··· MATERIAL FOR THIS EXERCISE

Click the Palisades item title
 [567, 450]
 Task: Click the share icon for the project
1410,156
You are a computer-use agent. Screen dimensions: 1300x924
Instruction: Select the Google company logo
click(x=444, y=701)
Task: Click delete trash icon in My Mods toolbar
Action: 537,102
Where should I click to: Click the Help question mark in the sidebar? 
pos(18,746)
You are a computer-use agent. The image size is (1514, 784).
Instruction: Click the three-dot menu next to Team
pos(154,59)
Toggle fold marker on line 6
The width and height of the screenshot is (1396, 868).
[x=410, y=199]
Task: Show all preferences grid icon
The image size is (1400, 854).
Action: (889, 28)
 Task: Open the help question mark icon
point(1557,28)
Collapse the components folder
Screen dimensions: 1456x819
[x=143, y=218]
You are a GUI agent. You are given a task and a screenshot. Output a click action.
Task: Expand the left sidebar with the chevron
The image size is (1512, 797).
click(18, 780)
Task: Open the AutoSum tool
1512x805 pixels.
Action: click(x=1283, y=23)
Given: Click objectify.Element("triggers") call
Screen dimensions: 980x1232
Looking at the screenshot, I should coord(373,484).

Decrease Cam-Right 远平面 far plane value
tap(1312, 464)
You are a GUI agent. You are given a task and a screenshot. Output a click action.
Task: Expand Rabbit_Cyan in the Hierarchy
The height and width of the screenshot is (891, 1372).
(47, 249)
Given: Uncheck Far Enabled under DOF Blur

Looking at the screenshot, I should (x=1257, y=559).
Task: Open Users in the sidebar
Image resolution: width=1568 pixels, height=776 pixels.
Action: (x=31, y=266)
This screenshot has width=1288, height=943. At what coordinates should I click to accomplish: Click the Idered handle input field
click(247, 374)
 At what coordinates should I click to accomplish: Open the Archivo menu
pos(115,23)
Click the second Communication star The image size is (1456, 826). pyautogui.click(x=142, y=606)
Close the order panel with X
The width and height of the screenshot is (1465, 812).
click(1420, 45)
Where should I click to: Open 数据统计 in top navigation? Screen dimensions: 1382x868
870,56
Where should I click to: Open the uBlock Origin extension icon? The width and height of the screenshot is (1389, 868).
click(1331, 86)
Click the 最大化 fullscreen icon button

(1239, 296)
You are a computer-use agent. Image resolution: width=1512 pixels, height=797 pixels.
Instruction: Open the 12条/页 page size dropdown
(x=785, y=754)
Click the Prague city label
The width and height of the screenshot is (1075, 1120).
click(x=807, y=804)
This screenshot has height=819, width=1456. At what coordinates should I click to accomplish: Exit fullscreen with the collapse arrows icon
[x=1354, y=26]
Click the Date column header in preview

······

WHAT THE TASK REQUIRES
Could I ask you to return the records exactly and in full?

REPLY
Click the Palisades item title
 [567, 450]
 Task: Click the share icon for the project
1410,156
You are a computer-use agent. Screen dimensions: 1300x924
Instruction: Select the Google company logo
click(x=444, y=701)
Task: Click delete trash icon in My Mods toolbar
Action: 537,102
Where should I click to: Click the Help question mark in the sidebar? 
pos(18,746)
You are a computer-use agent. The image size is (1514, 784).
Instruction: Click the three-dot menu next to Team
pos(154,59)
Toggle fold marker on line 6
The width and height of the screenshot is (1396, 868).
[x=410, y=199]
Task: Show all preferences grid icon
The image size is (1400, 854).
Action: (889, 28)
 Task: Open the help question mark icon
point(1557,28)
Collapse the components folder
Screen dimensions: 1456x819
[x=143, y=218]
You are a GUI agent. You are given a task and a screenshot. Output a click action.
Task: Expand the left sidebar with the chevron
The image size is (1512, 797).
click(18, 780)
Task: Open the AutoSum tool
1512x805 pixels.
Action: click(x=1283, y=23)
Given: Click objectify.Element("triggers") call
Screen dimensions: 980x1232
Looking at the screenshot, I should coord(373,484).

Decrease Cam-Right 远平面 far plane value
tap(1312, 464)
You are a GUI agent. You are given a task and a screenshot. Output a click action.
Task: Expand Rabbit_Cyan in the Hierarchy
The height and width of the screenshot is (891, 1372).
(47, 249)
Given: Uncheck Far Enabled under DOF Blur

Looking at the screenshot, I should (x=1257, y=559).
Task: Open Users in the sidebar
Image resolution: width=1568 pixels, height=776 pixels.
Action: (x=31, y=266)
This screenshot has width=1288, height=943. At what coordinates should I click to accomplish: Click the Idered handle input field
click(247, 374)
 At what coordinates should I click to accomplish: Open the Archivo menu
pos(115,23)
Click the second Communication star The image size is (1456, 826). pyautogui.click(x=142, y=606)
Close the order panel with X
The width and height of the screenshot is (1465, 812).
click(1420, 45)
Where should I click to: Open 数据统计 in top navigation? Screen dimensions: 1382x868
870,56
Where should I click to: Open the uBlock Origin extension icon? The width and height of the screenshot is (1389, 868).
click(1331, 86)
Click the 最大化 fullscreen icon button

(1239, 296)
You are a computer-use agent. Image resolution: width=1512 pixels, height=797 pixels.
Instruction: Open the 12条/页 page size dropdown
(x=785, y=754)
Click the Prague city label
The width and height of the screenshot is (1075, 1120).
click(x=807, y=804)
This screenshot has height=819, width=1456. At what coordinates should I click to accomplish: Exit fullscreen with the collapse arrows icon
[x=1354, y=26]
Click the Date column header in preview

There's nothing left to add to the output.